A girl and boy lock their fingers together and stare at one another as stone-cold solemn as anyone their age can ever be; the children’s version of a blood oath if ever there was one. The woman with brown hair watches from a doorway, careful so as not to make a sound lest they be disturbed.

“In a way…” the woman tapers off.

Herne’s grandmother’s hands worry at the edges of her crossword puzzle. “Well, for whatever it’s worth, your daughter sounds like she’s growing up to be a wonderful young lady.”
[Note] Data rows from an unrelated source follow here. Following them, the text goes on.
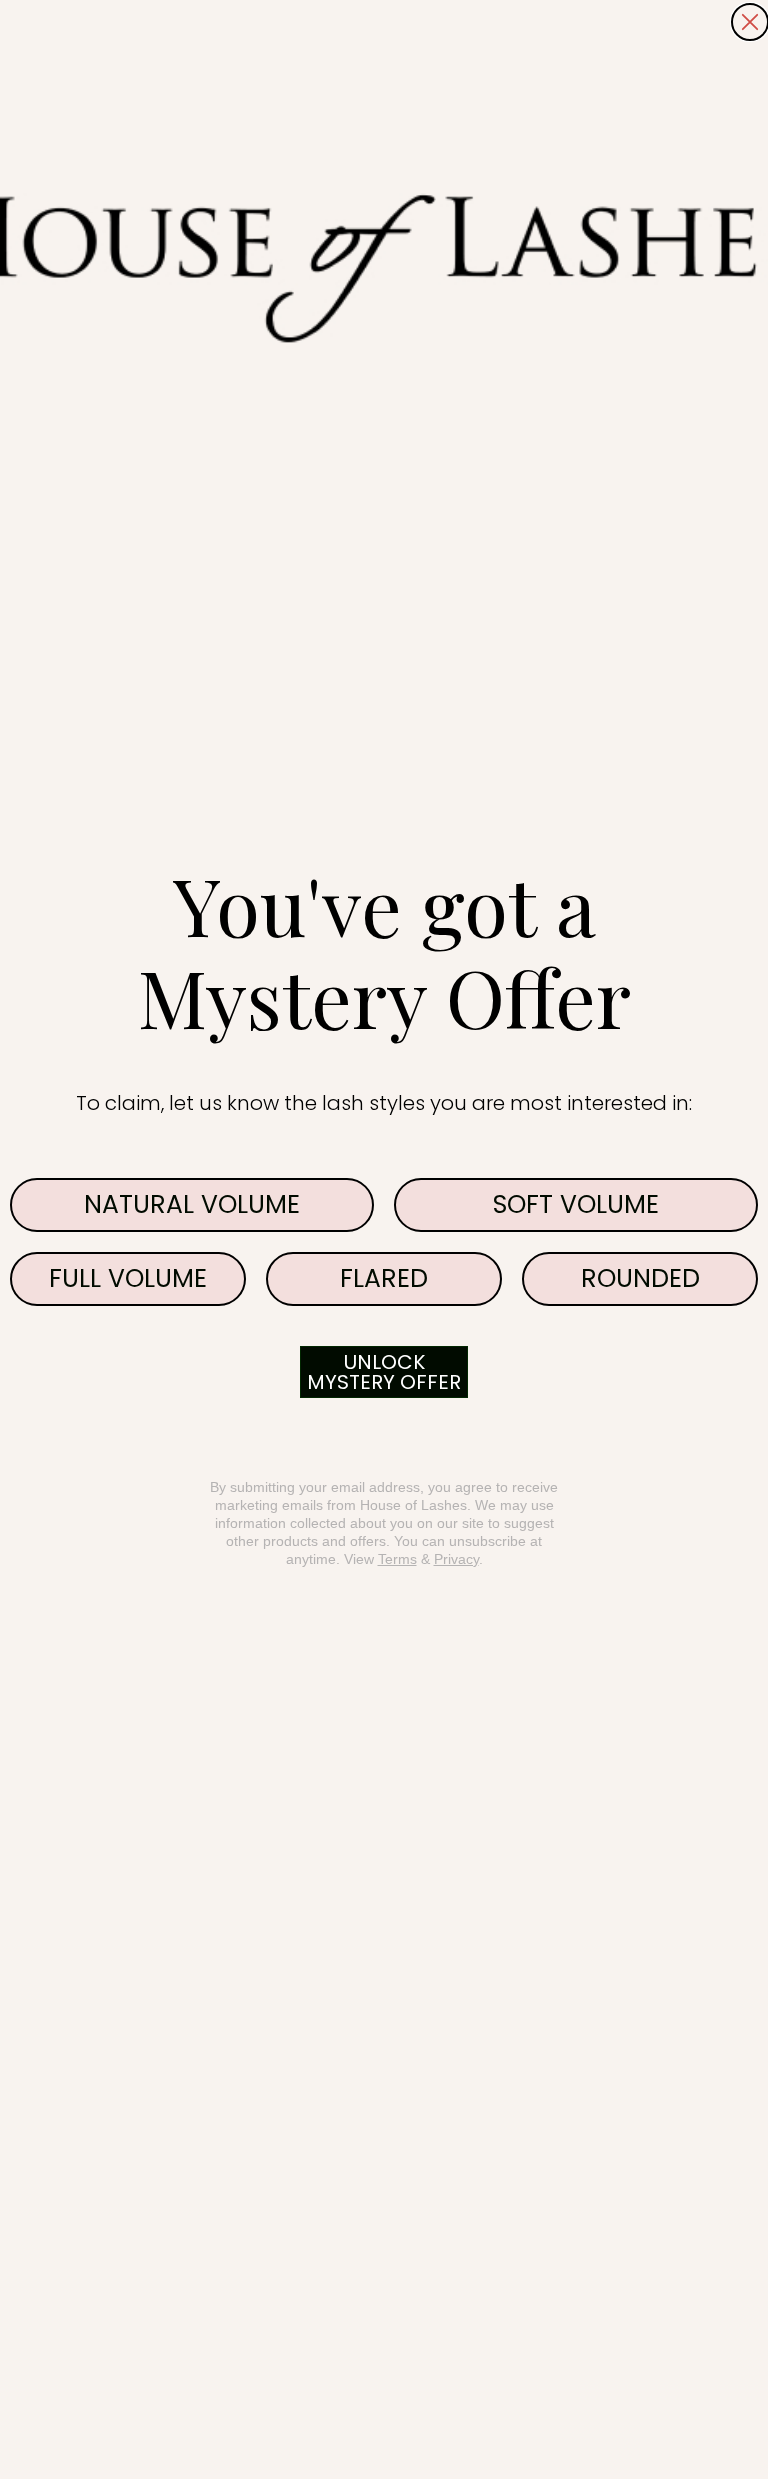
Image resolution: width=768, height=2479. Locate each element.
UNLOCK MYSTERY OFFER (384, 1372)
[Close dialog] (750, 22)
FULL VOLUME (128, 1278)
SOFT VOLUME (576, 1204)
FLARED (384, 1278)
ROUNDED (640, 1278)
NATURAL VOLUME (192, 1204)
That brings a slight smile to the mother’s face. “I think you’re right.”

There are a few more words, all of it small talk, a few more minutes, and then another car turns into the not-so desolate lot.

“They’re still inside,” the man grunts just as the driver side door begins to crack open.

“I thought they might be.” A small man with dark hair slicked all the way back; the Mouse’s partner. “She likes me to wait out front for her… it seems that cars make her nervous now.”

“Oh?” The woman with brown hair looks at him, her eyes raising a silent question.

“My, uh, fiancée.” He blushes. “I’m here because of her.”

Like the old woman there is a phone call from an unknown number, but there is no familiar voice from the other end.

“What’s the story with that then?” The gray-haired man inhales burning tobacco and coughs it back out.

Herne’s grandmother glares at the Page’s accomplice, but can say nothing before his question is answered.

“She wasn’t hurt, not in the way most people here are, but someone did try.”

An emergency room with almost fifty people crammed together; but the little man has eyes only for a woman wrapped up in a shock blanket, with hair as dark as his own.

“The police are the ones who called me about it, apparently an ex of hers decided to buy himself a gun and jumped into her car while she stopped at a red light.”

The oldest two of the group’s three female members put hands to their mouths.

“Oh my…” The grandmother struggles for words.

“She… fought him off.”

The chainsmoker picks his teeth with the long, and rather dirty, nail of one finger. “Lucky girl.”

“Mickey!” A name, an embrace and many, many tears. “I thought… I thought that I’d never see you again!”

“I don’t know if I’d call it that.”

The doors open after a few more minutes of waiting, but nothing more of note is said tonight. The grandmother, the mother and the sister, the partner and the friend, they go their separate ways.

A young man with mud-encrusted boots hurries across the gravel to climb into the passenger seat of the old woman’s Bug.

“Gran, there was this guy, he-”

A man with wild eyes and hair tears from the building and grabs the sleeve of the smoker’s shirt. “Did you bring it?”

“That doctor, he’s the one who-”

A little girl with a stuffed green doll runs up to grab the leg of her sister.

“Nani, we think Lilo was-”

Another, slightly older, child makes her way over to the disbanding group and takes her mother’s hand. “How is he?” she asks, looking up at the woman.

“I saw Peter’s father-”

A woman with dark hair bounds up to the remaining man and plants a quick kiss on his cheek.

“It was Mortimer, he had a gun, I think he wanted to-”

Within moments the parking lot of the Palace is empty. The conversation is not forgotten yet, but it will be someday; nothing of note has been said after all.

They are not the ones with a story to tell.